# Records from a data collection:
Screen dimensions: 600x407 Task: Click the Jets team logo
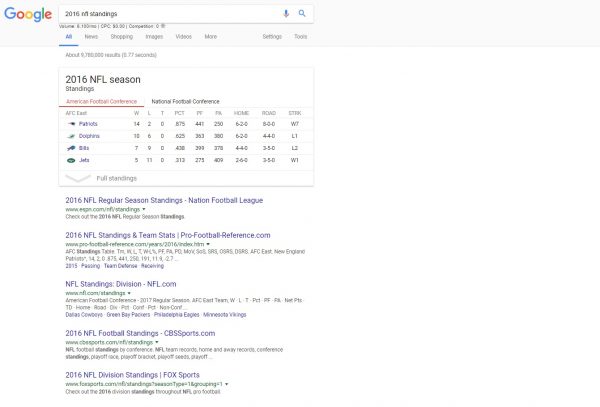pos(71,159)
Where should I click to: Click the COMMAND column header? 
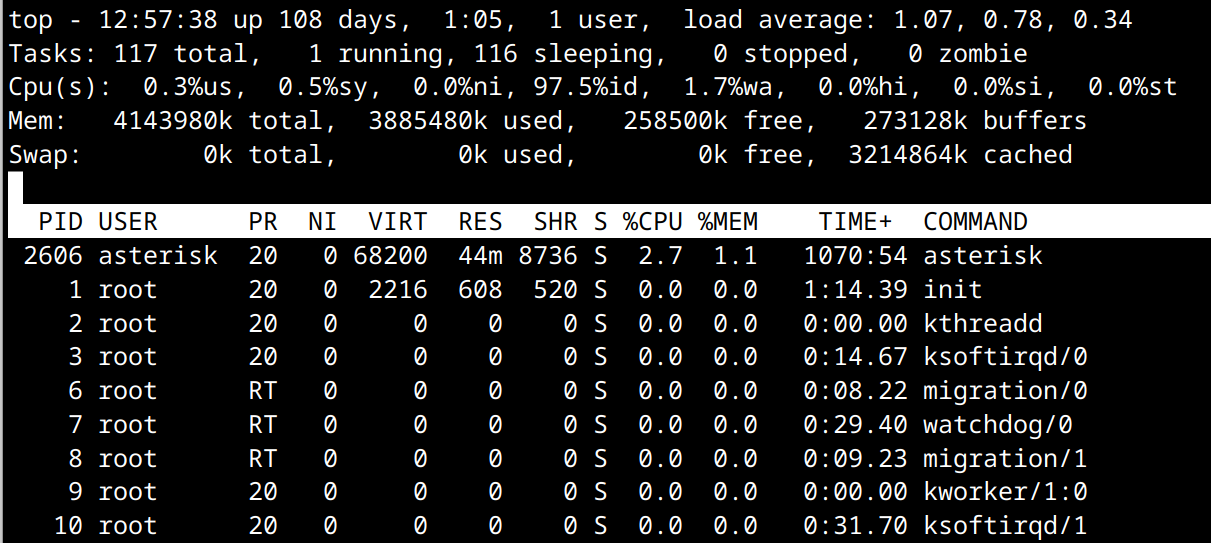pyautogui.click(x=975, y=222)
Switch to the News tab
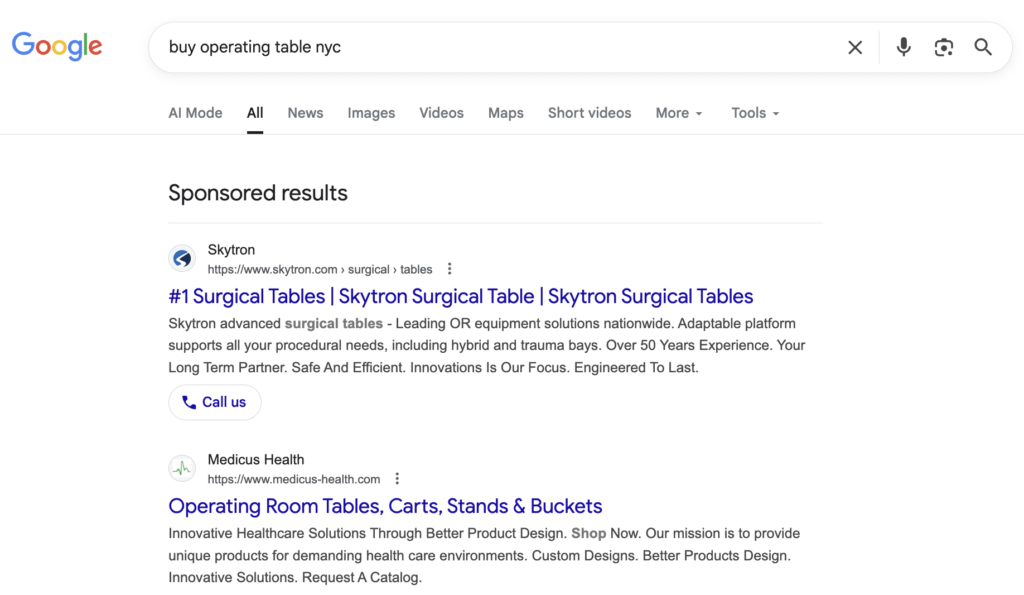 pos(305,113)
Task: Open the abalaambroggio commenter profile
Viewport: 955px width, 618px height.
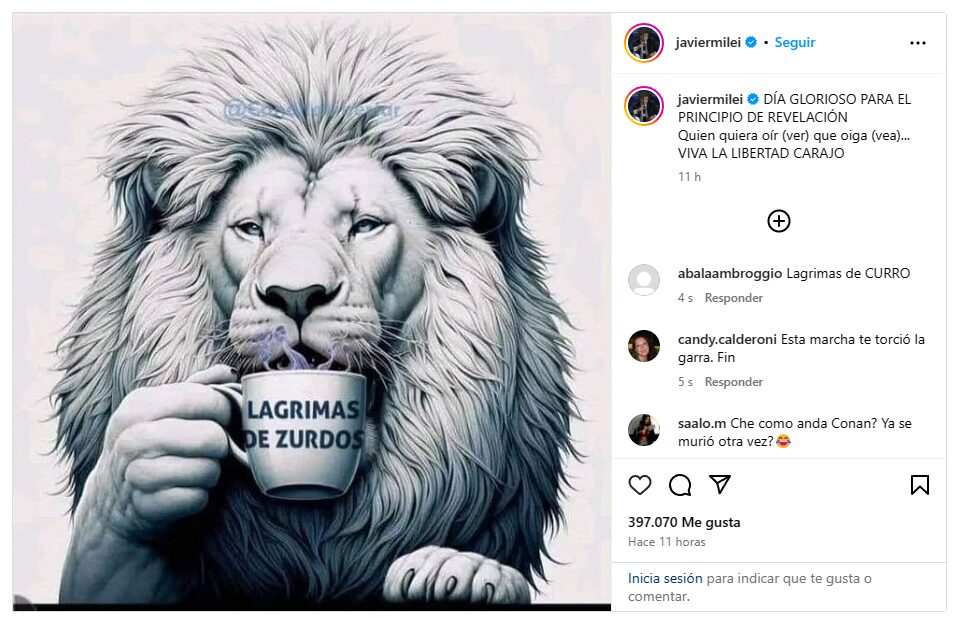Action: click(730, 273)
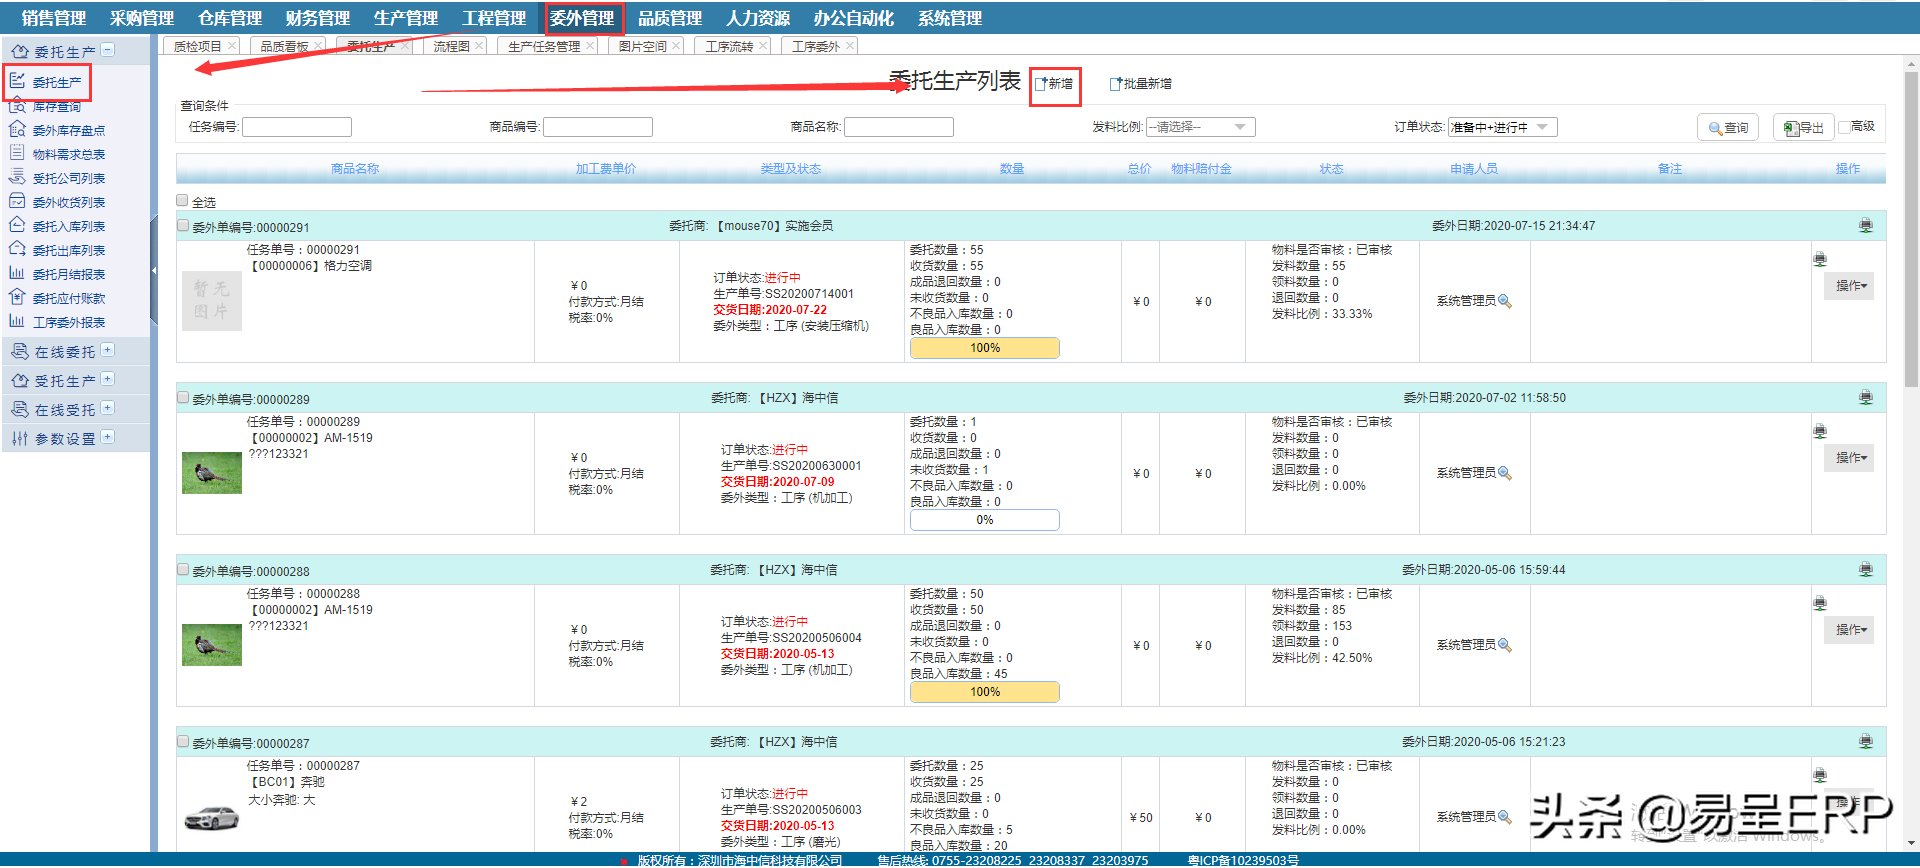Image resolution: width=1920 pixels, height=868 pixels.
Task: Click the print icon on order 00000291 header
Action: pos(1865,226)
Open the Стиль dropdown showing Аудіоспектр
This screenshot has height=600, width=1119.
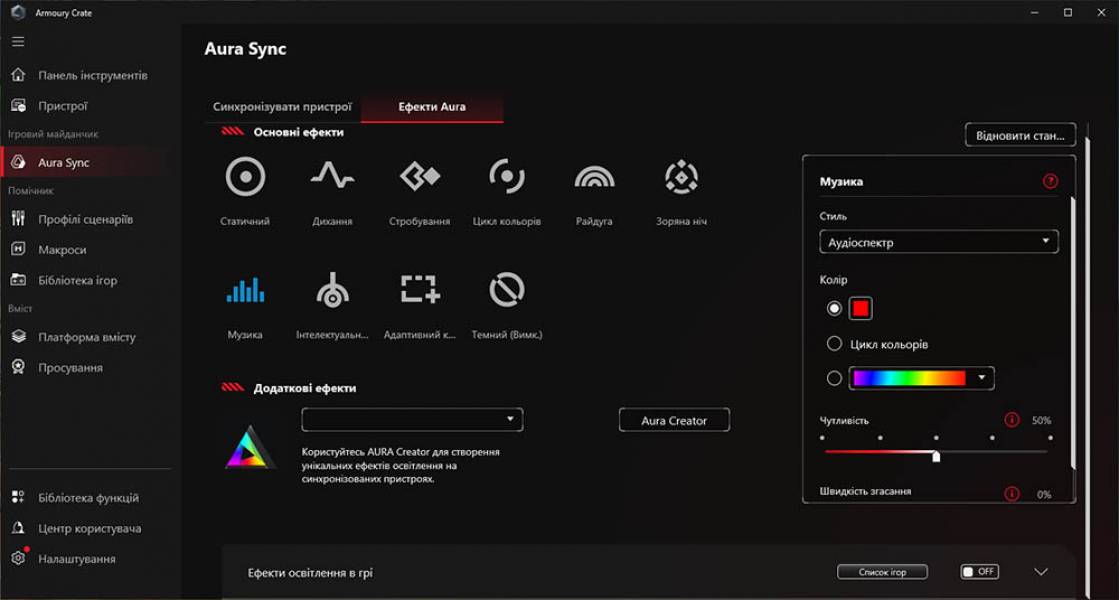coord(938,241)
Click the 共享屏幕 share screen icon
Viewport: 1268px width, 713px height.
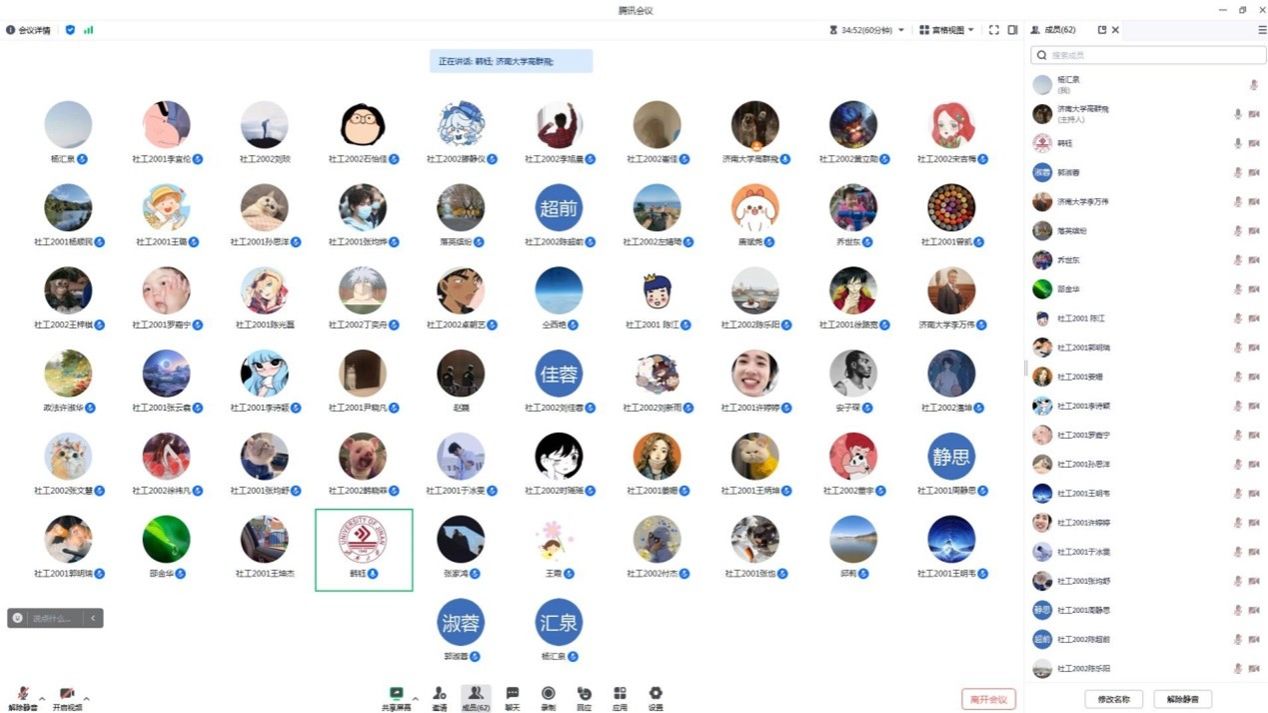click(x=396, y=694)
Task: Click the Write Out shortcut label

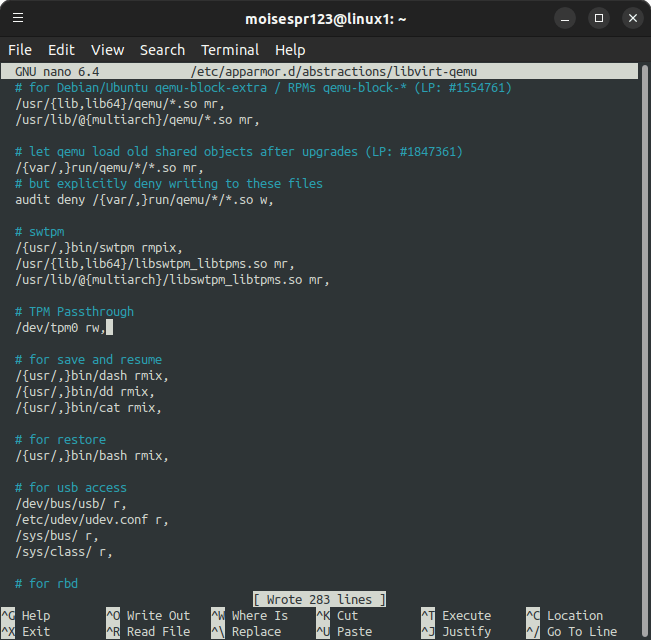Action: [x=158, y=616]
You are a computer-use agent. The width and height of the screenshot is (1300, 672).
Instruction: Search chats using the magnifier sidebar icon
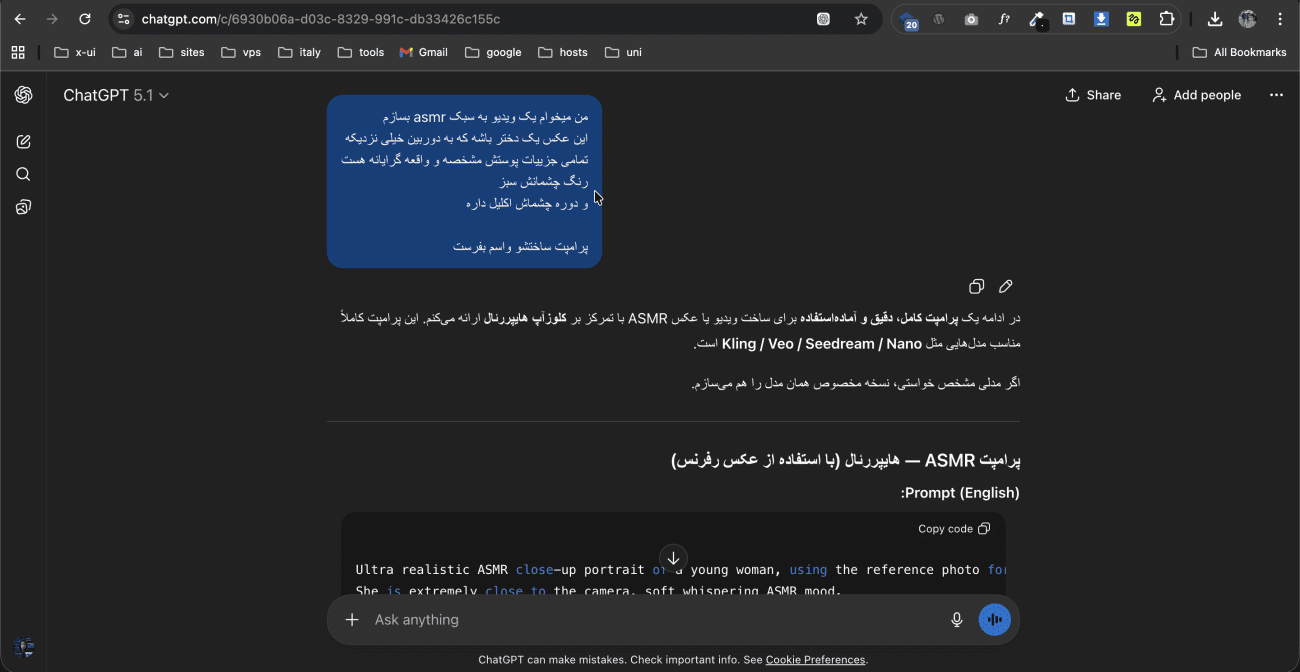(x=23, y=173)
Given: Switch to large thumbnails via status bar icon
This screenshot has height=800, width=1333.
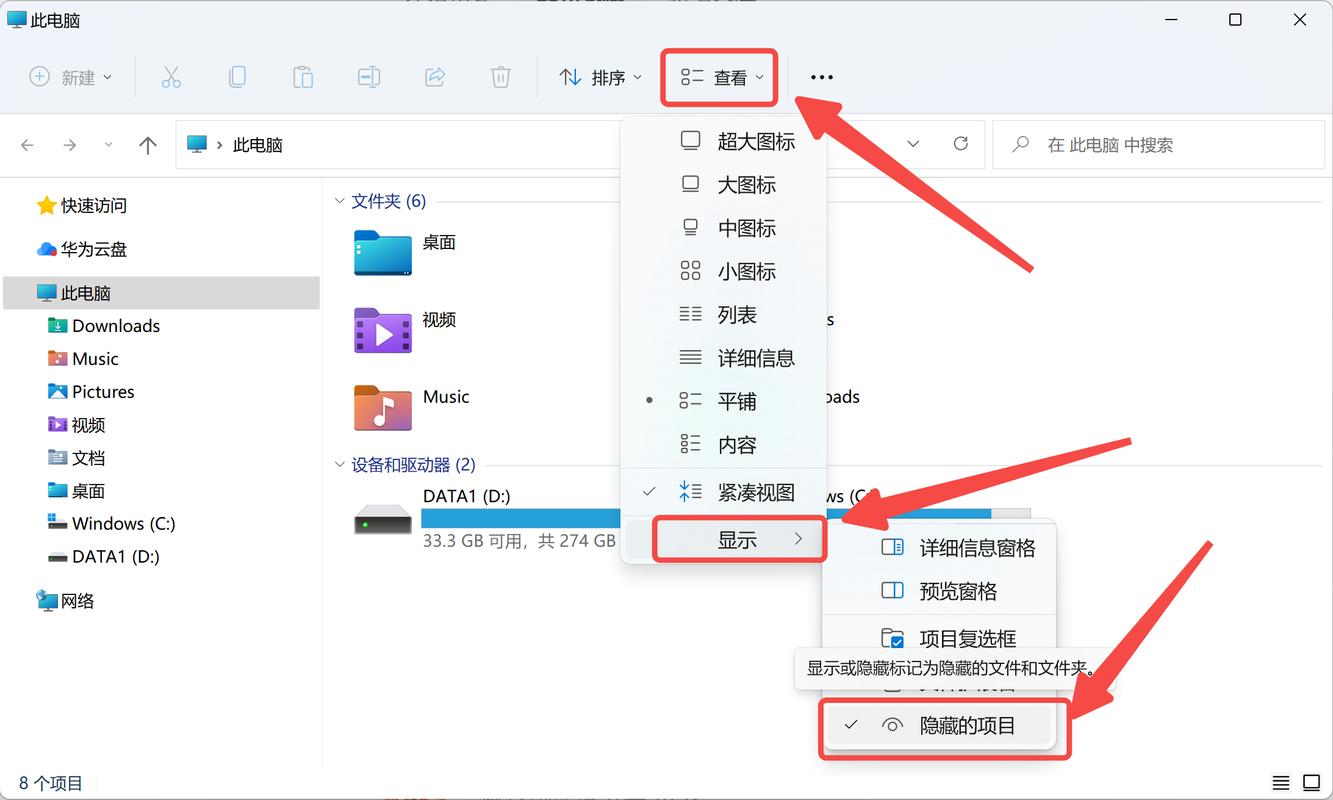Looking at the screenshot, I should click(x=1310, y=782).
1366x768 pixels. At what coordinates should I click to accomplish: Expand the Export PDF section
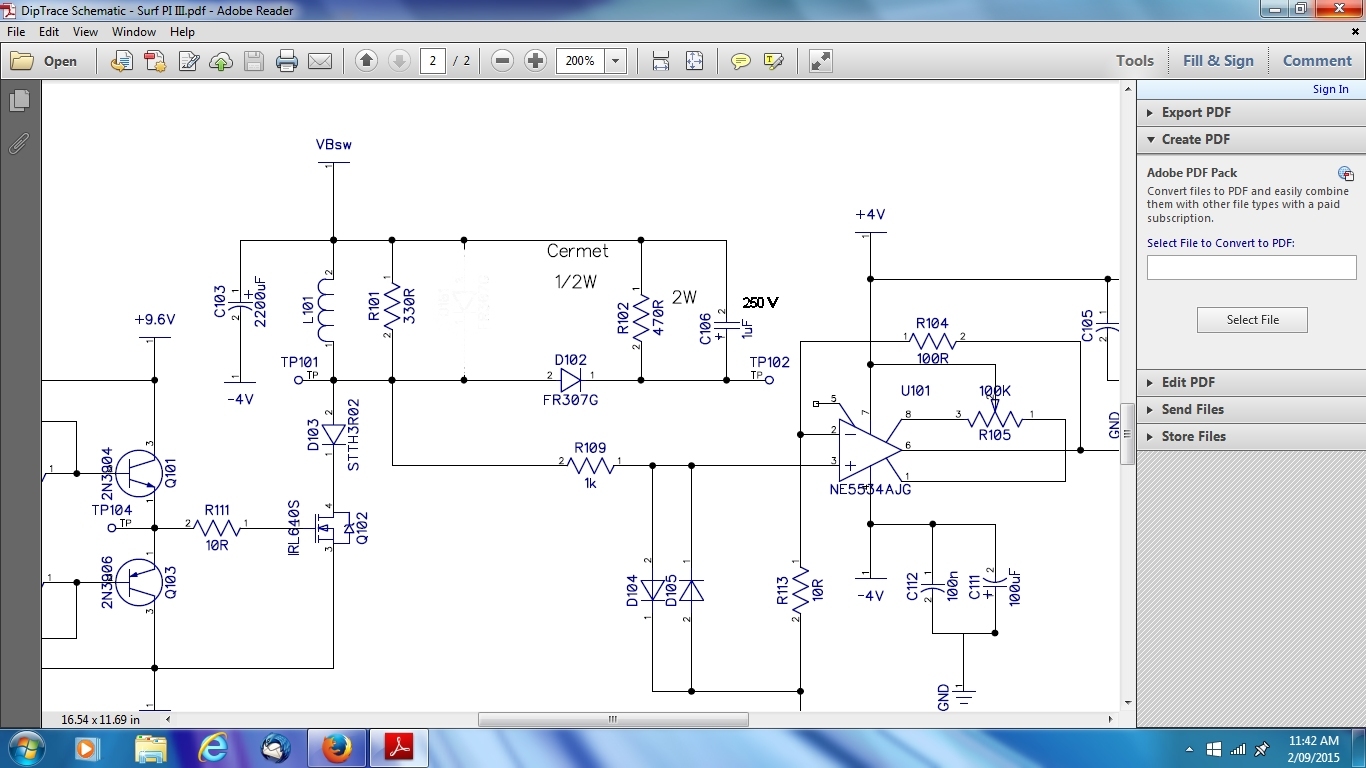click(1196, 112)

# DIRECTIONS:
Could you please return the entries above exactly, minus the pictures?

# ANSWER BELOW:
Screen dimensions: 600x407 Task: Click the Jets team logo
pos(71,159)
Where should I click to: Click the COMMAND column header? 
pyautogui.click(x=975, y=222)
Switch to the News tab
 pos(305,113)
Task: Open the abalaambroggio commenter profile
Viewport: 955px width, 618px height.
Action: click(730, 273)
Image resolution: width=1920 pixels, height=868 pixels.
Task: Click the print icon on order 00000291 header
Action: pos(1865,226)
Open the Стиль dropdown showing Аудіоспектр
This screenshot has height=600, width=1119.
coord(938,241)
Click the 共享屏幕 share screen icon
Viewport: 1268px width, 713px height.
click(x=396, y=694)
Task: Click the Write Out shortcut label

Action: [x=158, y=616]
You are a computer-use agent. The width and height of the screenshot is (1300, 672).
Instruction: Search chats using the magnifier sidebar icon
(x=23, y=173)
Given: Switch to large thumbnails via status bar icon
This screenshot has height=800, width=1333.
Looking at the screenshot, I should click(x=1310, y=782).
1366x768 pixels. At what coordinates should I click to accomplish: Expand the Export PDF section
click(1196, 112)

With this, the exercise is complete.